Selected passage>
--------------------------------

Macedonian Argentines
- Flag of the Macedonian Argentines

Total population
- 30,000 (estimate)

Regions with significant populations
- The Pampas, Córdoba, Chaco, Buenos Aires

Languages
- Macedonian · Rioplatense Spanish

Religion
- Macedonian Orthodox Church Roman Catholicism

Related ethnic groups
- Macedonians

= Macedonian Argentines =

Macedonian Argentines are Argentine citizens of Macedonian descent who reside in Argentina. Most Macedonian Argentines are descendants of ethnic Macedonians from Yugoslav Macedonia and therefore were simply known or registered as "Yugoslavs" upon entering Argentina. Argentina is home to one of the largest Macedonian communities in the Americas.
== History ==
Some Macedonian Argentines are the descendants of the "pečalbari" (seasonal workers) who came to Argentina in the early 20th century from the Ottoman Empire. Many early immigrants decided to stay in the country, setting up colonies in the Pampas and other regions. According to Sebastián Ballina's study of the Bulgarian community of Berisso and Blagovest Nyagulov's history of the Bulgarian diaspora in Latin America, most of these early immigrants identified until after World War II as Macedonian Bulgarians, or simply as Bulgarians.

--------------------------------

Data extracted from a collection:
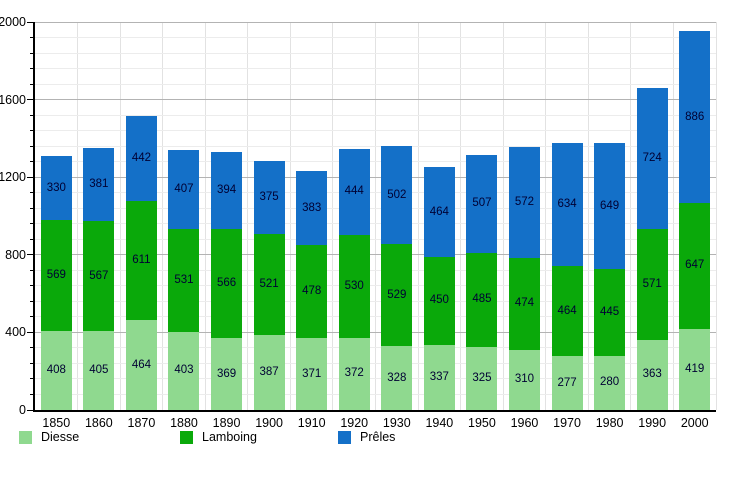 The width and height of the screenshot is (745, 500). Describe the element at coordinates (142, 260) in the screenshot. I see `bar-value-label: 611` at that location.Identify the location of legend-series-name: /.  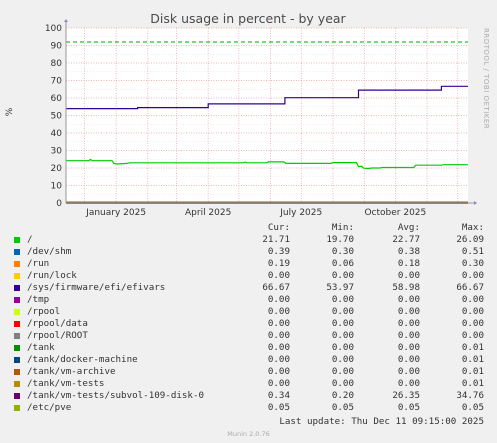
(30, 240). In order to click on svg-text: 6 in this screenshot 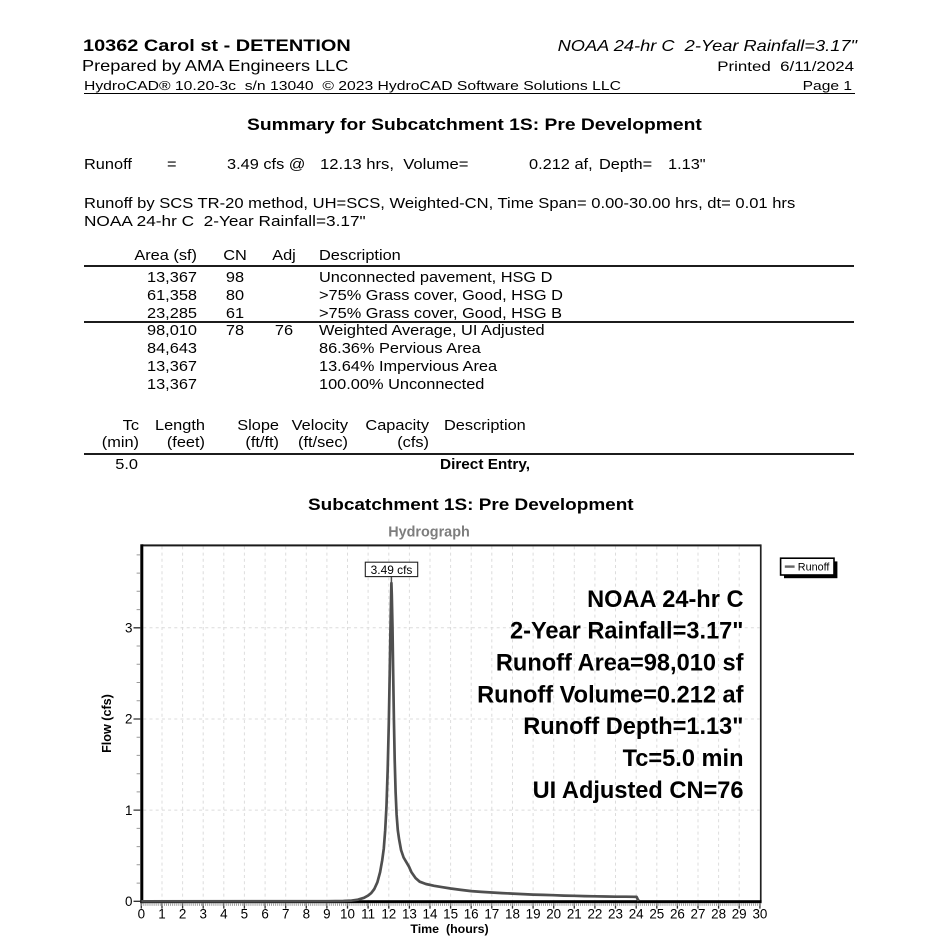, I will do `click(264, 914)`.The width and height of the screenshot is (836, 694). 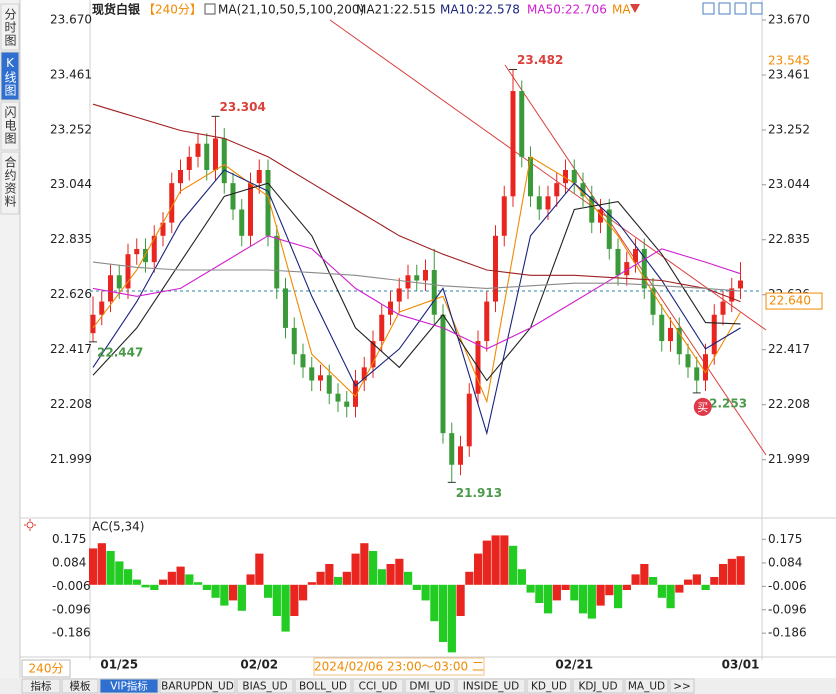 I want to click on footer-tab-label: BIAS_UD, so click(x=264, y=687). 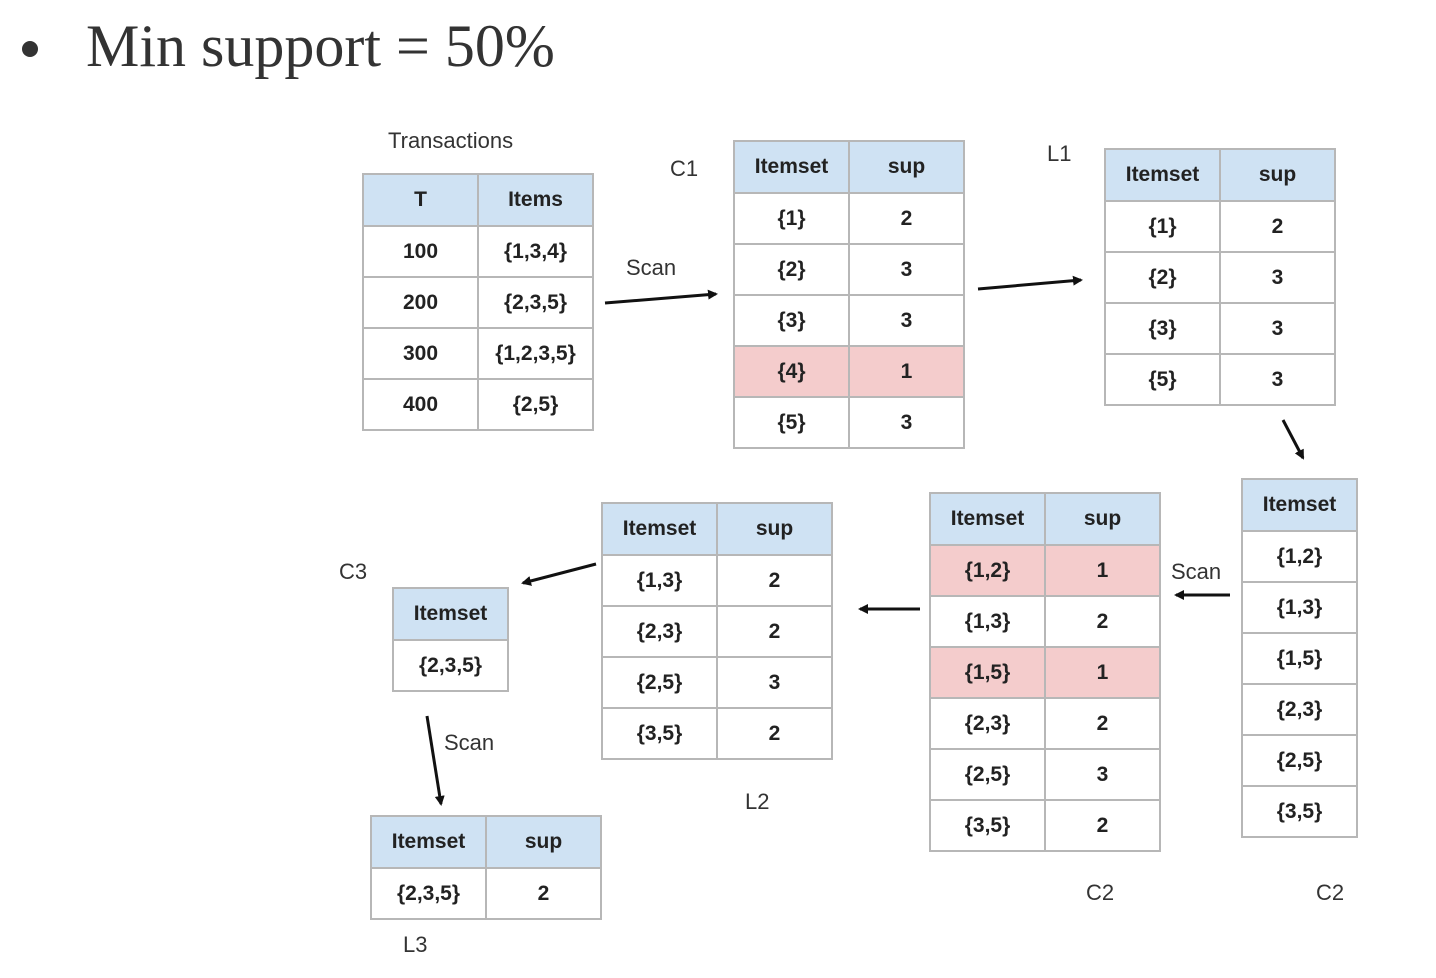 What do you see at coordinates (420, 200) in the screenshot?
I see `column-header: T` at bounding box center [420, 200].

--------------------------------

To do>
(1) Write out the passage on Macedonian Argentines from "Related ethnic groups" to "in the Americas.".
(2) Pick up the article on Macedonian Argentines after its last sentence and keep writing.

Expected results>
(1)
Related ethnic groups
- Macedonians

= Macedonian Argentines =

Macedonian Argentines are Argentine citizens of Macedonian descent who reside in Argentina. Most Macedonian Argentines are descendants of ethnic Macedonians from Yugoslav Macedonia and therefore were simply known or registered as "Yugoslavs" upon entering Argentina. Argentina is home to one of the largest Macedonian communities in the Americas.

(2)
During the interwar period and World War II, some Macedonians immigrants joined leftist movements, including the Communist Party. Nikola Kazandzhiev was a member of the PCA with his most active year 1931. The leftist newspaper "Macedonian voice (1935–1939)" was published in Bulgarian. The first immigrant waves which identified themselves clearly as ethnic Macedonians arrived after the war from SFR Yugoslavia. This community promoted Macedonian culture. Most Macedonians today can be found in Buenos Aires, the Pampas and Córdoba. An estimated 30,000 Macedonians live in Argentina.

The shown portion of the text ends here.